7. Immediately check the oil temperature and increase the flame so the oil temperature is maintained at 350 degrees F. If the temperature drops to 340 degrees F. or below, oil will begin to seep into the turkey.

8. Fry about 3-4 minutes per pound, or about 35-42 minutes for a 10-12 pound turkey. Stay with the cooker at all times as the heat must be regulated.

9. When cooked to 170 degrees F. in the breast or 180 degrees F. in the thigh, carefully remove the turkey from the hot oil. Allow the turkey to drain for a few minutes. (Safety tip: allow the oil to cool completely before storing or disposing.)

10. Remove turkey from the rack and place on a serving platter. Allow to rest for 20 minutes before carving.

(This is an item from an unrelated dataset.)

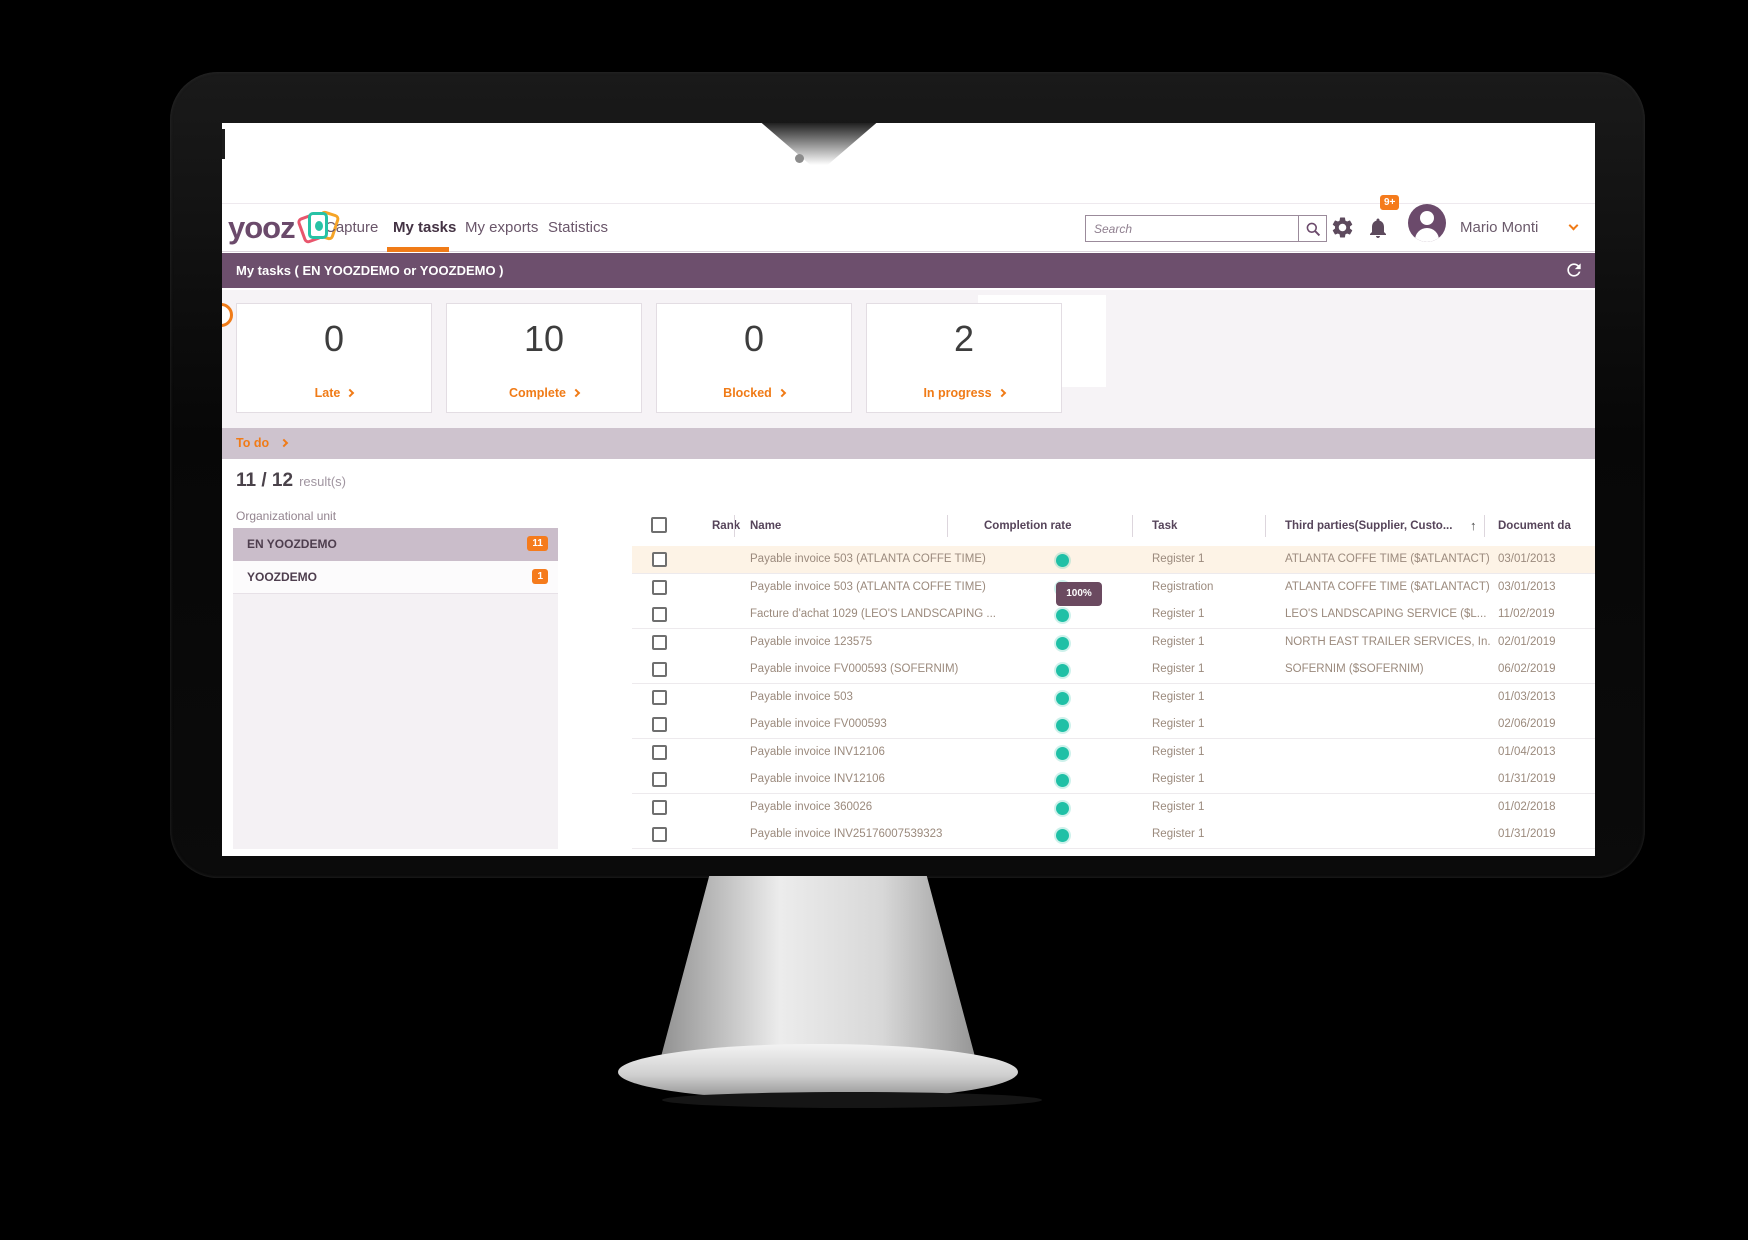 The image size is (1748, 1240). Describe the element at coordinates (1192, 228) in the screenshot. I see `search-input` at that location.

11. NOTE: Use only oils with high smoke points, such as peanut, canola or safflower oil. To determine the correct amount of oil, place the turkey in the pot before adding seasoning and add water until turkey is covered. Measure the amount of water and use a corresponding amount of oil. Dry the pot thoroughly of all water.

Serves 12




Pumpkin Maple Cake with Candied Pecans and Caramel Sauce

2 1/2 C. unbleached flour
2 t. baking powder
3/4 t. baking soda
3/4 t. salt
1/2 t. allspice
1 3/4 t. cinnamon
1/2 t. ground cloves
2 t. nutmeg
6 oz. (1 1/2 sticks) unsalted butter, room temperature
1 1/2 C. sugar
3 eggs, separated, at room temperature
1/2 C. maple syrup
1 3/4 C. canned pumpkin (not pie filling)
1/2 t. maple flavoring

Caramel Sauce, optional (recipe follows)
Candied Pecans, optional (recipe follows)

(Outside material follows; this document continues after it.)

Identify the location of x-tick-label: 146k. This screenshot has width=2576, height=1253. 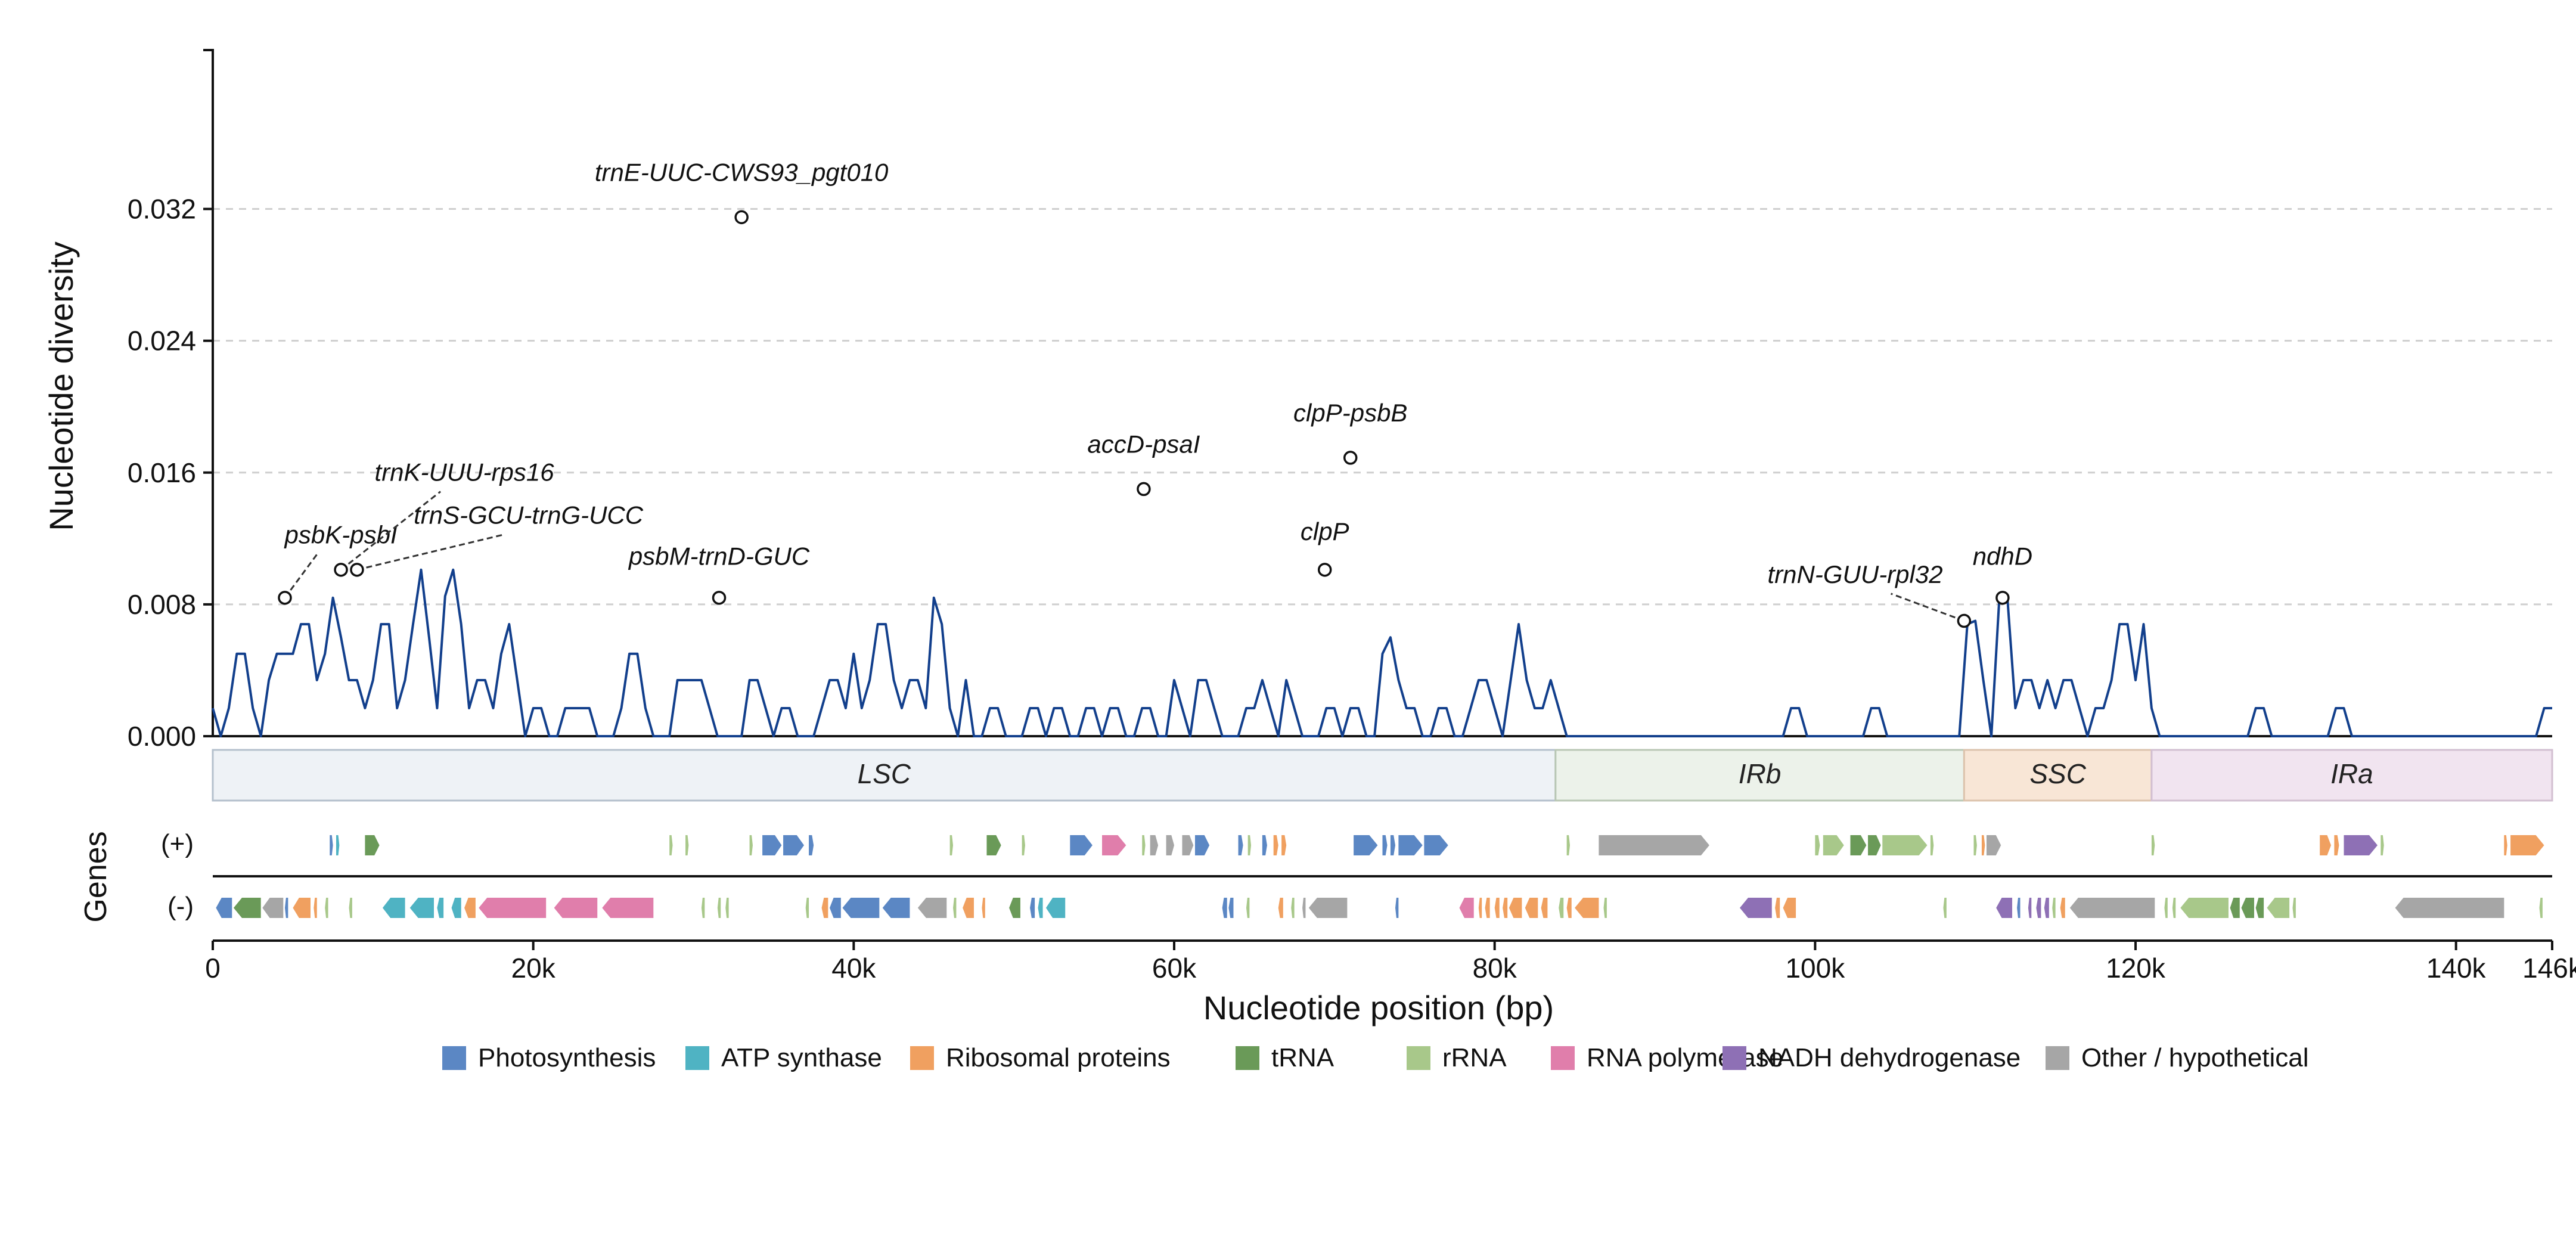
(2549, 968).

Position rack in center of oven and preheat to 350° F. Line a 9-inch springform pan with parchment or wax paper. Butter pan and paper. Sift together flour, baking powder, baking soda, salt, allspice, cinnamon, cloves and nutmeg. With a mixer, cream butter and sugar until light and fluffy. Add egg yolks one at a time, beating for 1 minute after each addition. Add syrup, pumpkin and maple flavoring, and mix until combined.

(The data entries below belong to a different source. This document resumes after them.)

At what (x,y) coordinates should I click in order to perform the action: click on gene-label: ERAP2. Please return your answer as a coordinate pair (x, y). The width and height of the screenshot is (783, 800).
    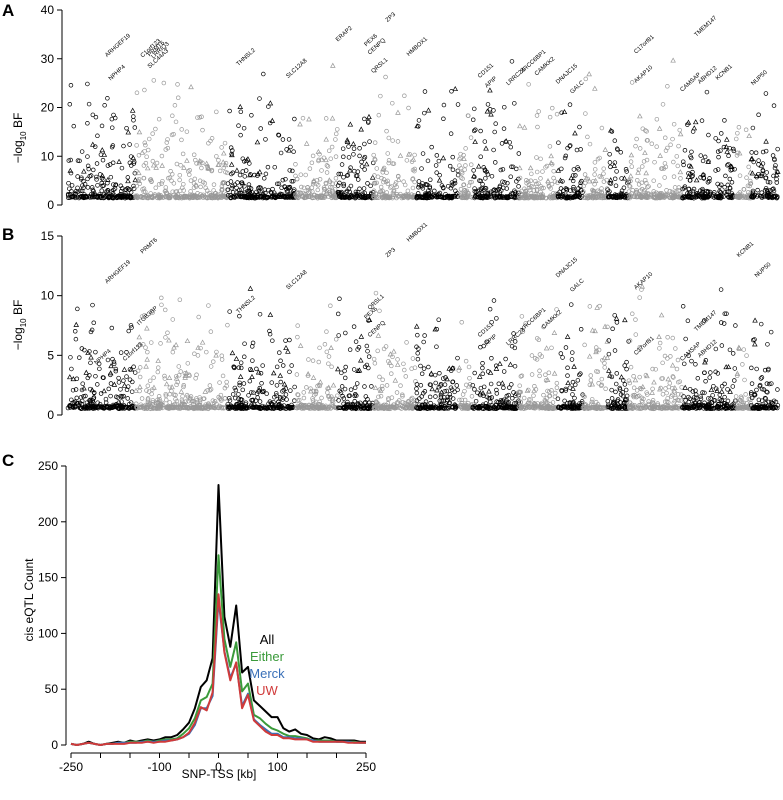
    Looking at the image, I should click on (344, 34).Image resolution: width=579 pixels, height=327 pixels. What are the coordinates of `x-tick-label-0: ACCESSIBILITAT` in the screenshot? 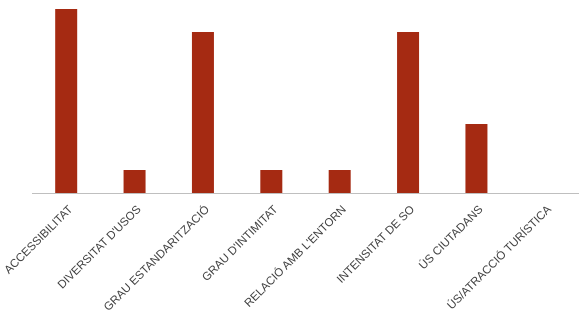 It's located at (38, 240).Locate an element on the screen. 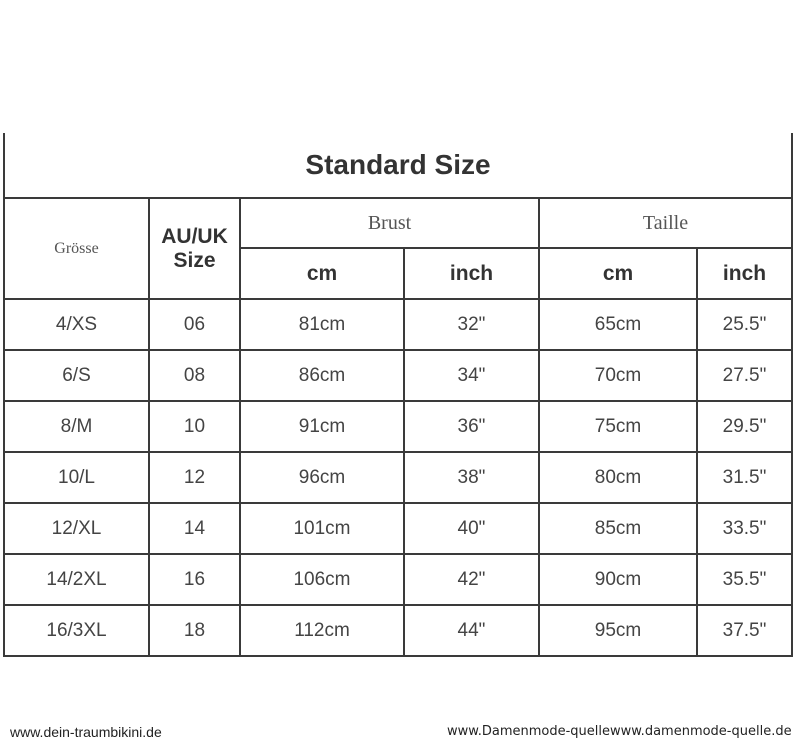  cell-taille-cm: 85cm is located at coordinates (618, 528). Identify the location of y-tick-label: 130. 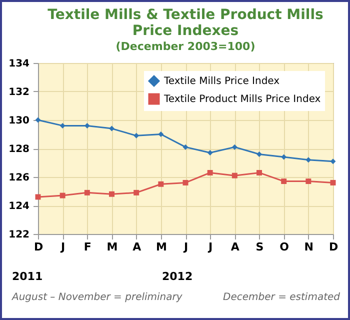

In a separate, clean bowl, beat whites until soft peaks form. Fold flour mixture into butter mixture, then fold in whites. Pour into pan and bake for 50 to 60 minutes, until pick comes out clean. Cool cake for 30 minutes. Serve plain or top slices with Caramel Sauce and Candied Pecans.

Candied Pecans

6 C. large pecan pieces
3/4 C. sugar
3/4 C. brown sugar
3/4 t. salt
4 t. cinnamon
1/2 C. melted margarine

Preheat oven to 325° F. In a bowl, combine all ingredients, tossing until well-mixed. Spread evenly on a baking sheet and bake, tossing frequently, for 10 to 12 minutes, until pecans are crunchy. Cool thoroughly before storing in an airtight container.

Caramel Sauce

2 1/2 C. sugar
1/4 C. water
3 C. whipping cream
2 t. vanilla
1/4 C. plus 2 T. maple syrup
2 t. maple flavoring
2 T. lemon juice
1/2 t. salt

Put sugar and water in a nonreactive pan over medium-low heat, and stir until sugar dissolves. Cover pan and cook, checking frequently,10 to 15 minutes until mixture turns amber. Remove lid and cook, watching closely, until it is deep amber. Keep warm over lowest setting. In a pan over low heat, combine cream, vanilla, syrup, flavoring, lemon juice and salt. Add caramelized sugar in a thin stream, stirring. Simmer for 5 minutes. Store refrigerated; bring to room temperature before serving.

Makes 12 servings. You should only need half of the nuts, so you can half the recipe if you desire.